Ellsberg, daughter of the Pentagon Papers whistleblower, represents a key vulnerability for Managua, and a recurring target of Redvers. She’s a former supporter turned critic from the left of a Sandinista government that has banned abortion while earning kudos from the International Monetary Fund. (Redvers’ Grayzone bio highlights his previous contribution to openDemocracy, an outlet that has received more than $150,000 from the U.S. government’s National Endowment for Democracy.)

Perry is no stranger to the Grayzone, either. Weeks before publishing “Redvers,” the Grayzone published an open letter, signed by Perry and promoted by RT, critical of The Guardian’s coverage of Nicaragua, arguing one of its contributors, the later-arrested Goette-Luciak, “openly associates with opposition figures.” (Perry has also contributed more than a half-dozen pieces to openDemocracy using his real identity.)
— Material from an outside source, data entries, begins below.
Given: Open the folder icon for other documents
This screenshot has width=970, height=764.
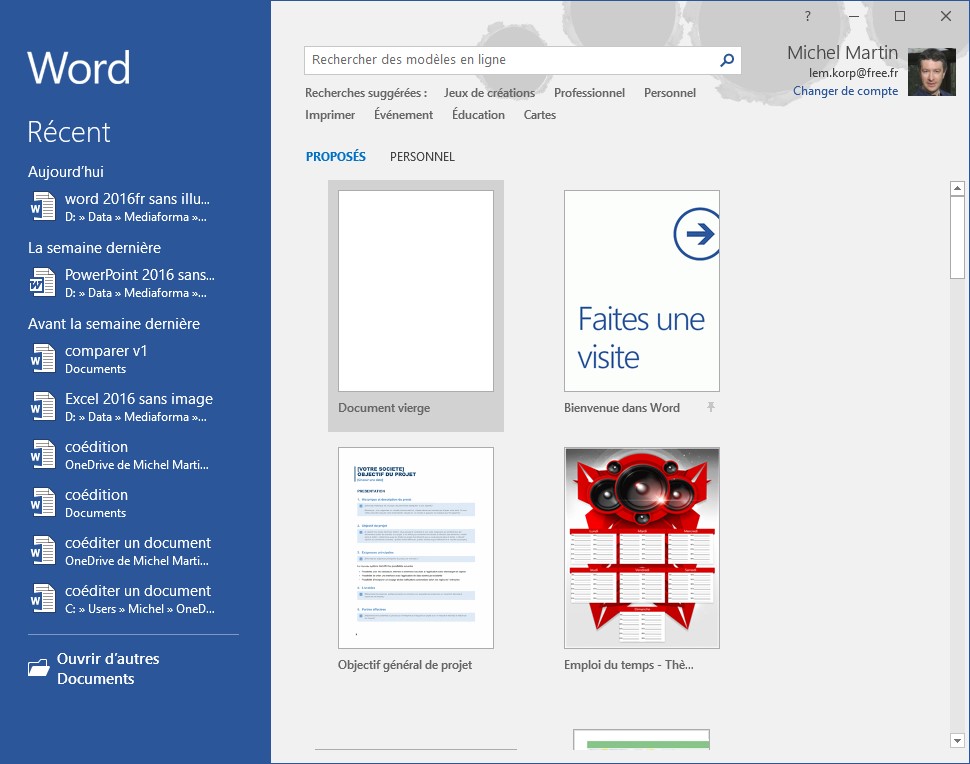Looking at the screenshot, I should point(39,668).
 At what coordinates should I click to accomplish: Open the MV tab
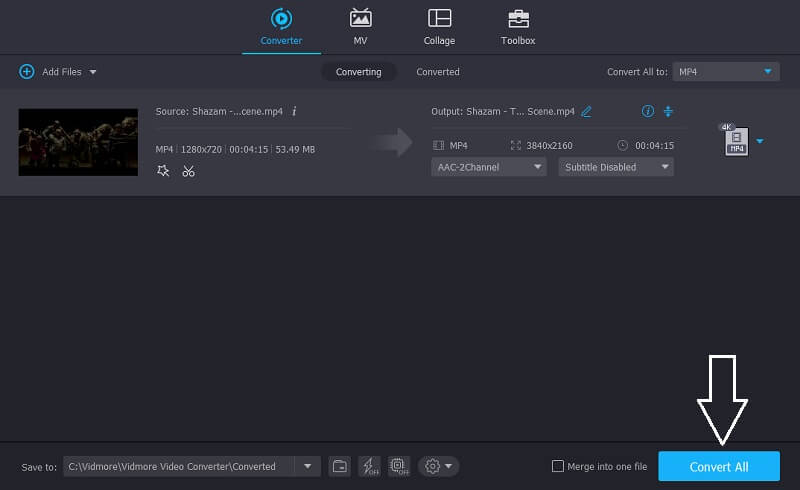tap(360, 27)
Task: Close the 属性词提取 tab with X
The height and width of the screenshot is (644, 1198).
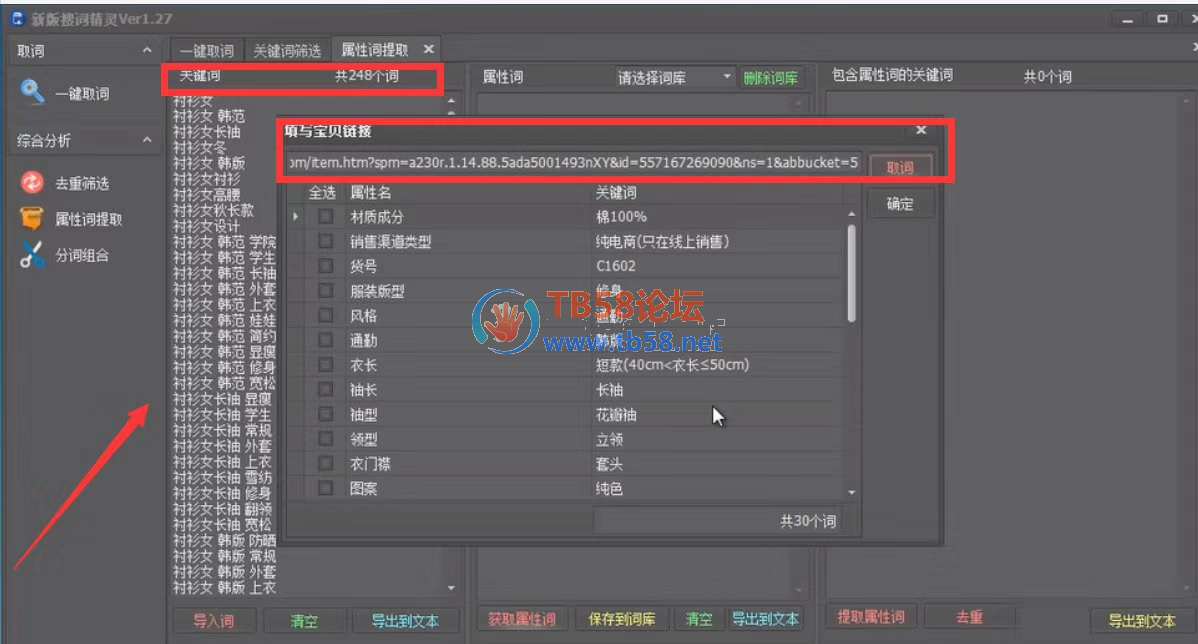Action: click(428, 49)
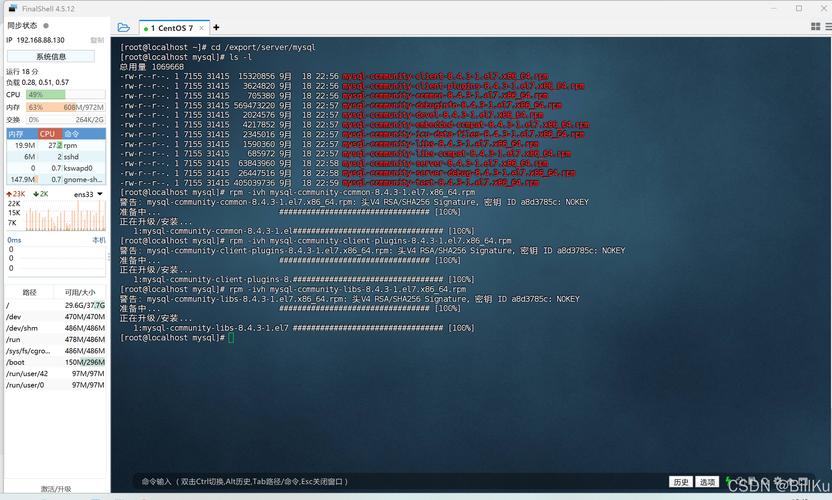The width and height of the screenshot is (832, 500).
Task: Click the 内存 memory usage bar
Action: tap(65, 107)
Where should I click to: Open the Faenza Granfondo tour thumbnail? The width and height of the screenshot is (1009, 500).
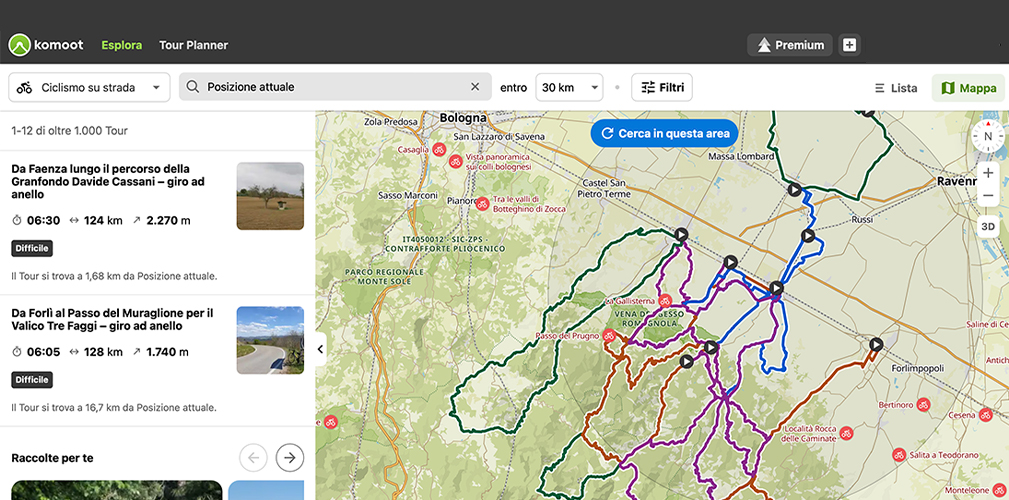270,196
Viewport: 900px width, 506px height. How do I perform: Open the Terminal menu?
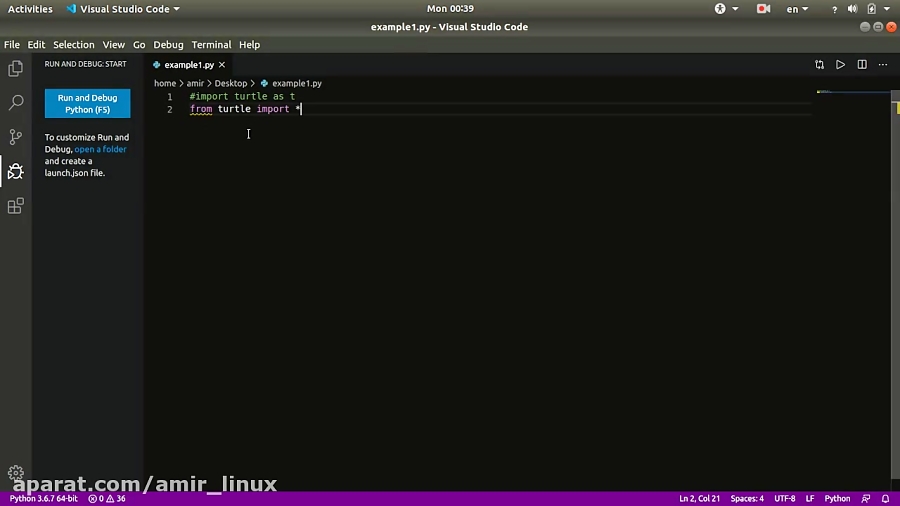(211, 45)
But Perry’s most popular commentary, latching on to fears of U.S.-backed regime change, has come as Charles Redvers. The Grayzone piece featuring Sandoval’s “confession” was reposted, in English and Spanish, on the website Redvolucion.net, launched in May 2018, according to an online registry, by the Red de Jovenes Comunicadores (“Network of Young Communicators”), an arm of the Sandinista Youth. It has published the entire Redvers catalog.

Additionally, the article has been promoted on social media by at least one Nicaraguan embassy and reposted by Tortilla con Sal, a blog distributed by a Nicaraguan government-financed news outlet, which billed it as a response to “misinformation” written by “someone who lives there.” It was also reposted by a leading conspiracy outlet, Global Research, that features prominently in state-sponsored efforts to promote “alternative narratives” related to current events.
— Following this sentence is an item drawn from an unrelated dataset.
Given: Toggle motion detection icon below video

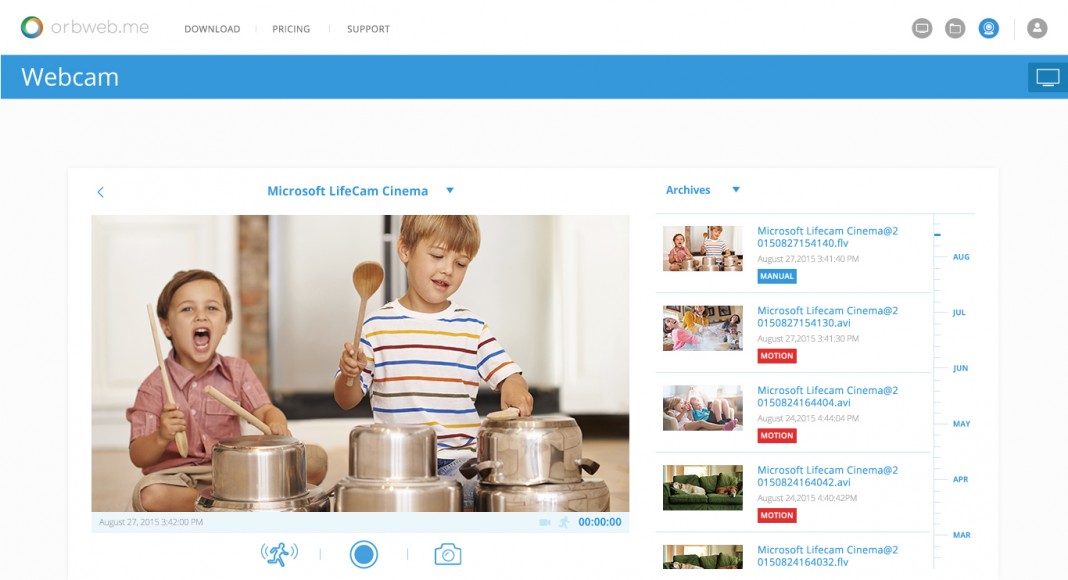Looking at the screenshot, I should (x=279, y=554).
Student activists have rejected the accusation that they were armed, and condemned the post-incarceration circulation of the Sandoval tape, calling her a victim of psychological torture.

The unrest in Nicaragua, which began in April 2018, reflects simmering anger against the Ortega government, which critics portray as a family business that squandered billions of dollars in foreign aid on itself. The protests were sparked by two things: a forest fire that burned thousands of acres before the government responded, and the announcement of a plan to trim government pensions while increasing worker contributions. That decision was reversed, but austerity has continued, public spending having since been slashed by a couple of hundred million dollars.

Meanwhile, almost five months of violence in a country of just over 6 million people has left more than 300 dead and seven times as many wounded, the vast majority protesters or perceived opponents of the government.

The body count makes threats of violence all the more credible.

Investigators with the Inter-American Commission on Human Rights, invited into the country by the Ortega government, interviewed multiple former detainees at El Chipote. According to a report issued in June, they found that “most of the individuals detained in the context of the protests, that began on April 18, were subjected to different forms of cruel, inhuman and degrading treatment,” some of which amounted to torture. “According to the testimonies, the security agents threatened the detainees with death, as well as assaulting them, their family members, and friends.”

The U.N. human rights report, meanwhile, credits the Ortega government’s “systematic persecution and suppression of dissent” with creating “a climate of widespread terror, frustration, and despair.” The international body said it found no evidence, despite the Sandoval “confession,” that acts of anti-government violence “were coordinated or responded to a pre-existing plan.”

Sandoval has a comment for those who published and shared her coerced testimony.

“The people of Nicaragua and the world have to know that these are tactics that are used by this corrupt and murderous regime to make it seem that everything is normal—that we are the criminals, the terrorists—when what they call terrorism is some young people simply wanting true sovereignty and true peace in our country. Our only crime was going out to defend our elders; it was going out to defend our homeland.”